The Archbishop of York, Stephen Cottrell, has criticised the right-wing party’s new proposals to solve the migrant crisis by taking in 600,000 migrants over five years, saying the plan does not solve long-term problems.
He said: “You haven’t solved the problem, you’ve just put it somewhere else and done nothing to make progress on the issue of what brings people to this country.
“You think that’s the answer? You’ll discover in time that all you’ve done is make the problem worse.”
Speaking to Sky News, he said: “Don’t get me wrong, I have every sympathy for those who are finding it difficult, every sympathy, just as I have for those living in poverty.
“But I think we should actively resist the short-term path of ‘sending them home’.”
Asked if that was his message to reform leader Nigel Farage, he said: “That is it.

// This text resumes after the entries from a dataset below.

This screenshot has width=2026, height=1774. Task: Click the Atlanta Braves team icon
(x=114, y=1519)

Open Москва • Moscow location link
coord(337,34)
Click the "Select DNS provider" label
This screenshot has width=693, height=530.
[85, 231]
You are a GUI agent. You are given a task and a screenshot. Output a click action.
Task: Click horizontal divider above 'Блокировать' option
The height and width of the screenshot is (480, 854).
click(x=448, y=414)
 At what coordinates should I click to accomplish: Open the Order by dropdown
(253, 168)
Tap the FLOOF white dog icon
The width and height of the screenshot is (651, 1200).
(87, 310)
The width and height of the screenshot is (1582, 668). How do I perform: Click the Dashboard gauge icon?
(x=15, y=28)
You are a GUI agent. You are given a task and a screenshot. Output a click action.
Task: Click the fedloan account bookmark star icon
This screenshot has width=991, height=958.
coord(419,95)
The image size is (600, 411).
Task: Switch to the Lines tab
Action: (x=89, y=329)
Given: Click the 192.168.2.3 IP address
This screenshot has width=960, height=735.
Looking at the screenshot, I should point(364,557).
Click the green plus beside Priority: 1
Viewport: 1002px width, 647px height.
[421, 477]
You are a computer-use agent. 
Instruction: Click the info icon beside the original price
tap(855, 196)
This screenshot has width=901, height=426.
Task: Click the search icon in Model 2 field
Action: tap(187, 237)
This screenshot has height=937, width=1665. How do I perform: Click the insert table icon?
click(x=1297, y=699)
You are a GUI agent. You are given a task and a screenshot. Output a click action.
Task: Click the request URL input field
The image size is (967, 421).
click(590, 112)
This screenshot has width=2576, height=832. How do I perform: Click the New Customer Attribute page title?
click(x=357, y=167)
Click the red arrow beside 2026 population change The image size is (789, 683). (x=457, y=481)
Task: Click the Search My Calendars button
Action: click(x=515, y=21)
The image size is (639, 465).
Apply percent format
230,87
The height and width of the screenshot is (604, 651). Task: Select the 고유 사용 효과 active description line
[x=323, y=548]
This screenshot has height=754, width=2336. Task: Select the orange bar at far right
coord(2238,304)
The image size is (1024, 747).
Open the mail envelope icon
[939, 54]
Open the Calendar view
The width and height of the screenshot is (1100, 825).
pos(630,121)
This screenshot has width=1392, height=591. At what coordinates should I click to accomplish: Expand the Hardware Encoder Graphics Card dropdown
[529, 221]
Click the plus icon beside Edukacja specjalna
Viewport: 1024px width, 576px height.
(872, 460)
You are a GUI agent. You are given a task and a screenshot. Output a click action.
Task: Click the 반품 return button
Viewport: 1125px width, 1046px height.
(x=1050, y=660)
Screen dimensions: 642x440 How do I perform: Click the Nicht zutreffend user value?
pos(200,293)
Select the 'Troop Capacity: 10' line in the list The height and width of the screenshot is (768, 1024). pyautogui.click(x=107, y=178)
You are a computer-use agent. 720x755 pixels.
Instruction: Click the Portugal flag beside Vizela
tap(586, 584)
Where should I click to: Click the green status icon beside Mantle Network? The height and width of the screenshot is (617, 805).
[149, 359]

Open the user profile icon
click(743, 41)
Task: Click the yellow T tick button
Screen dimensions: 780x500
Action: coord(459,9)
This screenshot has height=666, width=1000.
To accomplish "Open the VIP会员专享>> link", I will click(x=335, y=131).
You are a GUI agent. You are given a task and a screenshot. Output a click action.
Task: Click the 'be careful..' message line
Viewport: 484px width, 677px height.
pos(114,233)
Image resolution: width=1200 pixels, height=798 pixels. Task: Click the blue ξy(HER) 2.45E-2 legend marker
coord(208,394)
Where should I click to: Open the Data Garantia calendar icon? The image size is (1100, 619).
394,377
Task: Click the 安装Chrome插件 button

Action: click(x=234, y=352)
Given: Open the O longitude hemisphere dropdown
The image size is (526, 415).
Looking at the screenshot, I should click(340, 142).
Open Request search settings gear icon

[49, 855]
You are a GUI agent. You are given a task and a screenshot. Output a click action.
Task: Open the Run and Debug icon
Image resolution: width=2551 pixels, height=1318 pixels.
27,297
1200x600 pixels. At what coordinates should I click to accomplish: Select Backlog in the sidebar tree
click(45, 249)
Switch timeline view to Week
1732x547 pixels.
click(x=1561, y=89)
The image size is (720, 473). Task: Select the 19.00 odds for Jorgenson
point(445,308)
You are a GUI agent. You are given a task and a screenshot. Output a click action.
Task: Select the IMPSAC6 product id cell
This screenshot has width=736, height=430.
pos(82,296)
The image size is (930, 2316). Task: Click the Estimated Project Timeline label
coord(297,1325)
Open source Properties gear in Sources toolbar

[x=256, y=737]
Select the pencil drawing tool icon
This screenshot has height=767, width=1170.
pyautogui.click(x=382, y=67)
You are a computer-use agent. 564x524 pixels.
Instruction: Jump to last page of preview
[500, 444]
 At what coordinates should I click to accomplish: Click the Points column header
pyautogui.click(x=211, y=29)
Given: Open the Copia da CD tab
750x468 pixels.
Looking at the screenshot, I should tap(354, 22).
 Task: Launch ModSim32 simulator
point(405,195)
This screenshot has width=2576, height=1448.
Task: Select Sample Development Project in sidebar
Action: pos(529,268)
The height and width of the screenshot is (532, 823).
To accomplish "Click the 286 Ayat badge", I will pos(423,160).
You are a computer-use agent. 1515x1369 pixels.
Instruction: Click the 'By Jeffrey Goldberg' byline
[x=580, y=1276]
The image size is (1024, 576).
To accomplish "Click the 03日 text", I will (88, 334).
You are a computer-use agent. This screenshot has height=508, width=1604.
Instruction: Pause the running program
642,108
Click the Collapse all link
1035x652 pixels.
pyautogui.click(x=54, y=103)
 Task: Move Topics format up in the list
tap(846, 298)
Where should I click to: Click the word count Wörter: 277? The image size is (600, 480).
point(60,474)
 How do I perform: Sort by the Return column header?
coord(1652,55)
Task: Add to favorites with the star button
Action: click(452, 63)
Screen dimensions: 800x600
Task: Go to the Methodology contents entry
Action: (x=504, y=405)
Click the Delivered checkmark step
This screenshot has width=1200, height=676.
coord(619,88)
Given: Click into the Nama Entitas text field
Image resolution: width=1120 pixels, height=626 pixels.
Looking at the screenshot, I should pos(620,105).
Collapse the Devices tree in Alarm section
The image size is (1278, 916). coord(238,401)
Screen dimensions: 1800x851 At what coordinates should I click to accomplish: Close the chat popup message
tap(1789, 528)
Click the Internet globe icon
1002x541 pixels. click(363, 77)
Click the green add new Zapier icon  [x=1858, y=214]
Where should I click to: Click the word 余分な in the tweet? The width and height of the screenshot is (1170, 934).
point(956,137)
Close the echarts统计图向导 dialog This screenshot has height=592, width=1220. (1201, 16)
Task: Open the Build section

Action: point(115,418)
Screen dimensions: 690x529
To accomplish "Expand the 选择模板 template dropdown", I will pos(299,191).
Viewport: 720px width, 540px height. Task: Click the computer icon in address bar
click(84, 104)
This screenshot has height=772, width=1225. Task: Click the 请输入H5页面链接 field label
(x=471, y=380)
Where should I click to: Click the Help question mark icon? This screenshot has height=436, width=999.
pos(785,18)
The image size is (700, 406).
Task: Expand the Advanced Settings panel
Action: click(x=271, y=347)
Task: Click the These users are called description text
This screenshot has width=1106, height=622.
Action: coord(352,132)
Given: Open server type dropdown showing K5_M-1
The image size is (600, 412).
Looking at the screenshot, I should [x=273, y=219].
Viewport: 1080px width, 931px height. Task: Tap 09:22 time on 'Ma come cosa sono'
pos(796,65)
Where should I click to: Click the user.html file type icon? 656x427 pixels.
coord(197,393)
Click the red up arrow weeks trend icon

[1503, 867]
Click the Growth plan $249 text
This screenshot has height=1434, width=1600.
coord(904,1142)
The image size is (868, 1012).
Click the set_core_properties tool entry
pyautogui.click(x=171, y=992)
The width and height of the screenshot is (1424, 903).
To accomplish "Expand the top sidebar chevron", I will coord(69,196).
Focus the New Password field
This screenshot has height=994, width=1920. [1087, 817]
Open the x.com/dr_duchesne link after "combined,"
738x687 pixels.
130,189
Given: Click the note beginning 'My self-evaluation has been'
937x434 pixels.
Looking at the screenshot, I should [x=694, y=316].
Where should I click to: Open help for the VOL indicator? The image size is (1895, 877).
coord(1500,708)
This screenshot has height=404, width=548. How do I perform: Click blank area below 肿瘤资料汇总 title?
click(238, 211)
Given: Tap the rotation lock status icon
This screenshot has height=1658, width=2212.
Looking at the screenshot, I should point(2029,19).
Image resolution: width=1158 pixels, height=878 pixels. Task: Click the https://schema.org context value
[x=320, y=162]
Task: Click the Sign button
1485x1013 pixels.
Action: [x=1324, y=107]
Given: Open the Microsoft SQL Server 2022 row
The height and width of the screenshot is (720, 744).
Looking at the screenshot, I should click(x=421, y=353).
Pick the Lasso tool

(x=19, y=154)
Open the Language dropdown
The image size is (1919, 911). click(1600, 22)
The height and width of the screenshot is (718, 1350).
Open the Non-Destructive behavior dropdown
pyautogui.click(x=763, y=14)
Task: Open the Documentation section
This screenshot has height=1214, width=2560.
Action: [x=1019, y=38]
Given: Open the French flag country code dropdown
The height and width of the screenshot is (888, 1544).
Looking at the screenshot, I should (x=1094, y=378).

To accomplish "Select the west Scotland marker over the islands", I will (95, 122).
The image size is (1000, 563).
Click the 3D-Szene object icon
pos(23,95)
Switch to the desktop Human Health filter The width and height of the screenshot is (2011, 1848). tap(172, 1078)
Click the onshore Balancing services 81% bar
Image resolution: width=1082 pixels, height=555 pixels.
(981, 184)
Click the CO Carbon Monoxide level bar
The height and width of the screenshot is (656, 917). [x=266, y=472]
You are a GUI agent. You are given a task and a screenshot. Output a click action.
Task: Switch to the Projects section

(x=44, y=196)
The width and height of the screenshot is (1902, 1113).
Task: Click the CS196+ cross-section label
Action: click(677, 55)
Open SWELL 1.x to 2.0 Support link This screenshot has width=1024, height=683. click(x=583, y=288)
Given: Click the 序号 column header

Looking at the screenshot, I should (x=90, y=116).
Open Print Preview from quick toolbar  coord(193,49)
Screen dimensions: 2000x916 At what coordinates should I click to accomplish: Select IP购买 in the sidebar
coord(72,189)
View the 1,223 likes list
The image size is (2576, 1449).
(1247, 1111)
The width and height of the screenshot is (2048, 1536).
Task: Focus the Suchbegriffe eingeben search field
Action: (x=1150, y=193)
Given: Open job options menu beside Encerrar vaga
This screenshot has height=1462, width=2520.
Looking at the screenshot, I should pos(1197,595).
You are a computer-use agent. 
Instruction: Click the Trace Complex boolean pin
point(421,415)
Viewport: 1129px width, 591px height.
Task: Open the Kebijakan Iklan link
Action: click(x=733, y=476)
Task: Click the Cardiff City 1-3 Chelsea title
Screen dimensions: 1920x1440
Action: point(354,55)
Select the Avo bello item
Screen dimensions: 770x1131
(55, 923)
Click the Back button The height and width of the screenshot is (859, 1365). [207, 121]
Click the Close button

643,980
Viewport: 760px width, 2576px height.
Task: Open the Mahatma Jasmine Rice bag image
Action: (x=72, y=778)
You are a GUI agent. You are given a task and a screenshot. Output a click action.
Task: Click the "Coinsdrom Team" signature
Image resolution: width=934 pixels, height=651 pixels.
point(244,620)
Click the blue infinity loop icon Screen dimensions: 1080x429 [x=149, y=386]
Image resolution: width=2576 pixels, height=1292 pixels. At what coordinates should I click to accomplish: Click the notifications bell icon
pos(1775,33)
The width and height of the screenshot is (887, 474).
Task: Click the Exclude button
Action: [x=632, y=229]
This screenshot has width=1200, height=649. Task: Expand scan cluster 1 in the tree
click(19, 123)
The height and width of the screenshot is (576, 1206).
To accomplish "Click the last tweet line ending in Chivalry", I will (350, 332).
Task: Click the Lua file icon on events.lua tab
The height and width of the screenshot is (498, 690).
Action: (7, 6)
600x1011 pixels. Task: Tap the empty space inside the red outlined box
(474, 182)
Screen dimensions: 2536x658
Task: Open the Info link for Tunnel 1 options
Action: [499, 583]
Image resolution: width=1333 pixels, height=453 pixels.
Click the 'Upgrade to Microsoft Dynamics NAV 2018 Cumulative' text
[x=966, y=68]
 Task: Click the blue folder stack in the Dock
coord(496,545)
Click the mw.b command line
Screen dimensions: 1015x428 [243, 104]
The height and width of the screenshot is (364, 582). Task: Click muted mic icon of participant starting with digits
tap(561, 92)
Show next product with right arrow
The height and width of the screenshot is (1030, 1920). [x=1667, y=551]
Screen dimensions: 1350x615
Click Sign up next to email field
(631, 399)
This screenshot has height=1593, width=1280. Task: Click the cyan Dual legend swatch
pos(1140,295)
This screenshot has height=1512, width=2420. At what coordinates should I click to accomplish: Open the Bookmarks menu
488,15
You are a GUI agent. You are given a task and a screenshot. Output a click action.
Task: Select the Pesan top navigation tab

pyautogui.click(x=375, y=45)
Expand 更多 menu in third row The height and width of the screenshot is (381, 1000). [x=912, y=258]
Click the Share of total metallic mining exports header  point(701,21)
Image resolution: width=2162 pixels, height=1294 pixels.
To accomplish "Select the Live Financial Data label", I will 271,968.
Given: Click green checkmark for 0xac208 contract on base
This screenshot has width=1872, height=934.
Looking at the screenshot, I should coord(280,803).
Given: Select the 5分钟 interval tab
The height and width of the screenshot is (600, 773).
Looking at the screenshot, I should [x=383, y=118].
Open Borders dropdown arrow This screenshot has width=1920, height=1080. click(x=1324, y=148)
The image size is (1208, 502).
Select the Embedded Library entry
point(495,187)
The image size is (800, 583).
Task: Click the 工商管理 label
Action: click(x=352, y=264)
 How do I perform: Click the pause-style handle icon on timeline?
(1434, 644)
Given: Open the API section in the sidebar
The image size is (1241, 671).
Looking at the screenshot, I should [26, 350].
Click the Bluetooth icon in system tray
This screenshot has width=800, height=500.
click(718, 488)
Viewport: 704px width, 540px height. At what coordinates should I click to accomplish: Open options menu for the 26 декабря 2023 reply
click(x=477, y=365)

Mr Farage says the things he says, but he offers no long-term solution to the issues that are our world and driving it.
“I don’t see any other way.”
Instead, he called for a “holistic and international vision” to deal with mass migration.
But Farage’s deputy, Richard Tice, rejected this criticism, speaking to Sky News on Sunday.
He said: “The role of the archbishop is not to interfere in international migration policy, which is determined by the government.”
Presenter Trevor Phillips responded: “Don’t governments have some responsibility to demonstrate moral behavior, or is it just a business transaction that’s in government?”
“It’s a little bit of both,” said Tice, “it’s not either or.
He argued that removing migrants would ease the housing market and the job market.
This debate comes as anti-Asylum protests escalate in the UK, with both pro and anti-immigration protests taking place across the country over the weekend.
Police made five arrests in west London on Saturday after a group of masked anti-Asylum demonstrators tried to break into a hotel housing migrants.
This comes after the Court of Appeal overturned an interim order that would have blocked the Bell Hotel from accommodating asylum seekers.